La situazione è diventata sempre più incontrollabile e anche la politica istituzionale sembra essersi accorta del pericolo sociale ed economico che il contino sfruttamento di manodopera “a nero” nella campagne meridionali, può rappresentare per al tenuta dell’intero sistema economico italiano. 

Le proteste antirazziste che dagli USA hanno coinvolto l’intero occidente, in Italia potrebbero sfociare in un conflitto sociale che ha alla base una lotta di rivendicazione di diritti del lavoro e di dignità umana. Alla questione sociale e alle rivendicazioni dei precari, dei braccianti, degli operai edili invisibili e di tutti gli sfruttati, si affianca oggi una questione culturale che vede movimenti e sindacati impegnati in una lotta che non è solo quella dei diritti del lavoro ma che coniuga questa con le rivendicazioni antirazziste. Alla base di un nuovo contratto sociale tra capitale e lavoro non può non esserci il cambio delle politiche migratorie, della gestione dell’inclusione e dell’accoglienza che deve avvenire a livello europeo. 

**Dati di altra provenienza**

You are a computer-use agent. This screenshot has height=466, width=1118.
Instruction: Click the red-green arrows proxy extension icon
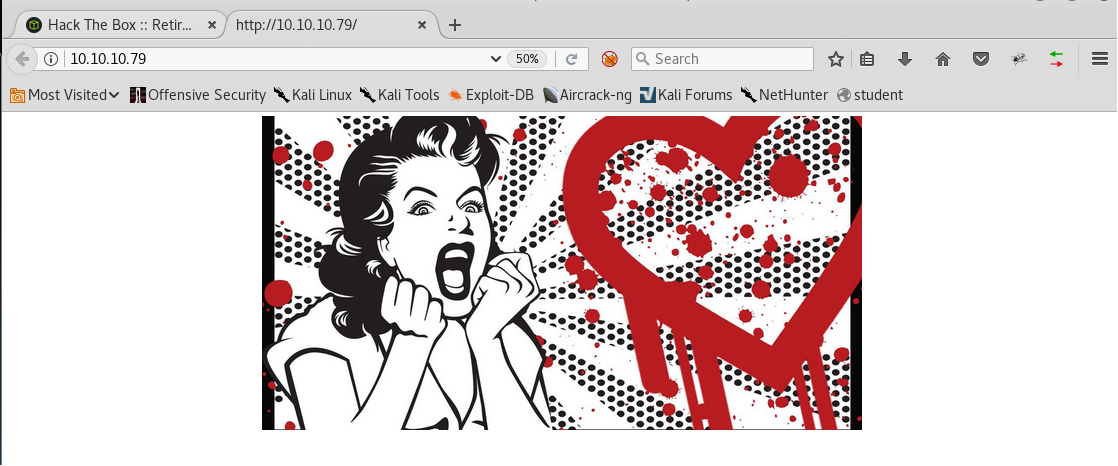[x=1056, y=59]
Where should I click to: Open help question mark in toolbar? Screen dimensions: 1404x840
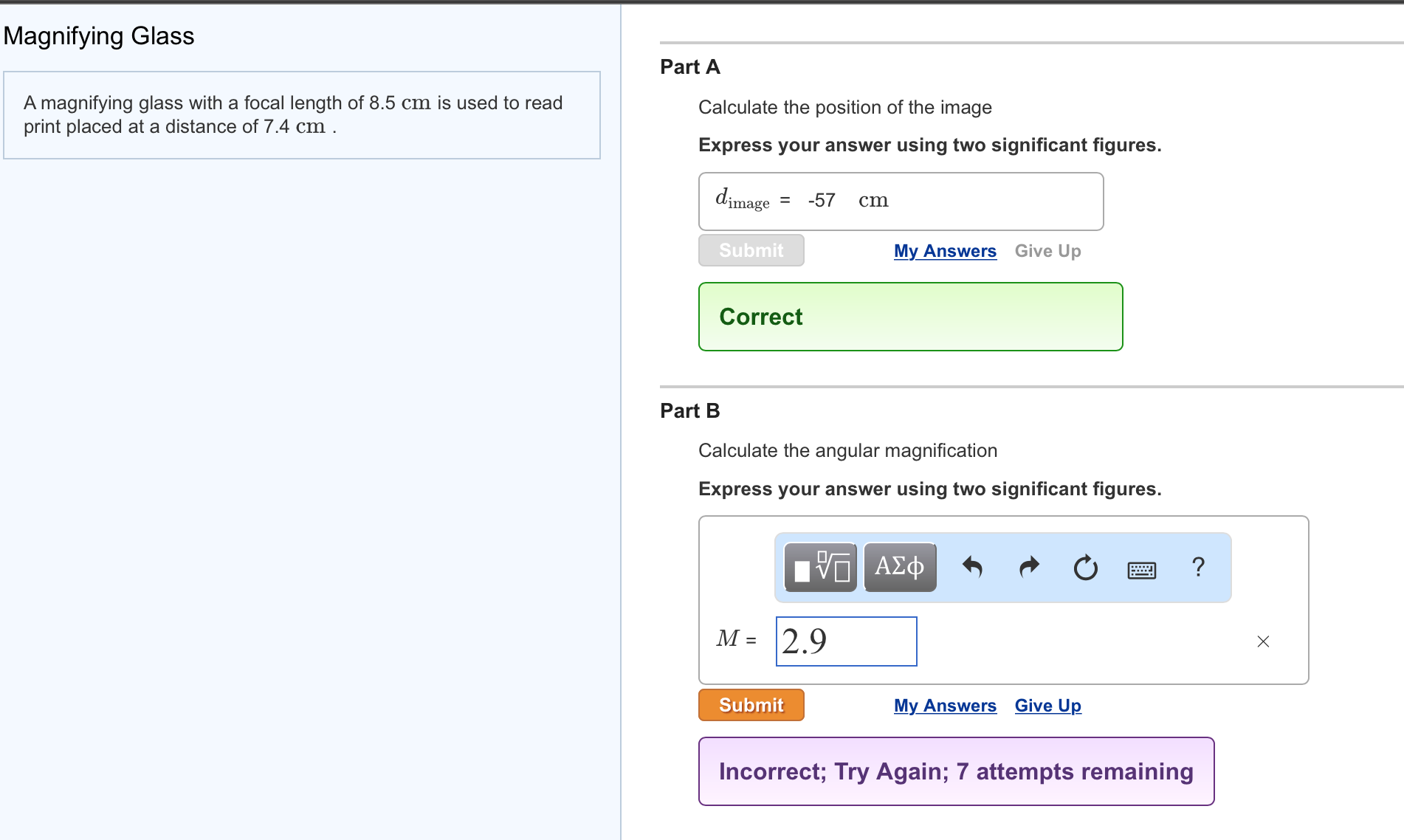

Lo slogan “black lives matter” (le vite dei neri contano) oggi in Italia inizia a farsi sentire e per le strade di Napoli, per ricordare il 36 morto tra le fiamme a Borgo Mezzanotte, ha riecheggiato “migrants lives matter”. La fase di George Floyd, mentre il ginocchio del poliziotto lo stava uccidendo, “non posso respirare”, è diventata un urlo collettivo che qui in Campania unisce le rabbie, le speranze e le sofferenze di tutti gli invisibili “VOGLIAMO RESPIRARE”

I DATI DEL FENOMENO

In Campania la realtà migratoria ha visto diverse fasi. Inizialmente, nella seconda metà del secolo scorso, i primi arrivi di migranti erano riconducibili a rifugiate eritree e ad uomini nordafricani. Negli anni ’70 i flussi più costanti iniziarono ad aprirsi con le filippine e con Capoverde, e riguardavano, per la maggior parte, lavoratori domestici. Negli anni ’80 iniziarono a diventare predominanti i flussi dell’Africa Subshariana e la Campania divenne una regione di passaggio, una delle tante tappe dei lunghissimi viaggi migratori che attraversavano il mediterraneo per approdare alle ricche nazioni del nord Europa. Gli anni ’90 hanno rappresentato invece l’apertura di un nuovo flusso migratorio, quello dell’Est e nel nuovo millennio la Campania diventa meta di migrazioni stanziali.
Oggi la comunità più numerosa in campania è quella proveniente dall’Ucraina che rappresenta il 16,8% dei residenti, seguita da Romania (16,4%), Marocco (8,3%), Sri Lanka (6,7%), Cina (5,4%) e Bangladesh (4,3%). 

Migranti e Lavoro
Gli occupati stranieri rappresentano in Campania, in particolare, il 7% del totale regionale. 117.100 occupati, il 43,5% sono donne. 
Gli stranieri sono inseriti in ambiti occupazionali precari, poco qualificati, scarsamente retribuiti.
74,4% settore terziario
23,3% commerico
17% settore secondario (di cui il 9,5 nell’edilizia)
8,6% nell’agricoltura

Aziende straniere sul territorio regionale
44.022 aziende, il 7,5% delle imprese totali

Migranti nelle scuole 
2,4% del totale dei quali: Romania 20,8%, Ucraina 15,3%, Marocco 9,4%, Albania 5,9% e Cina 5,2%.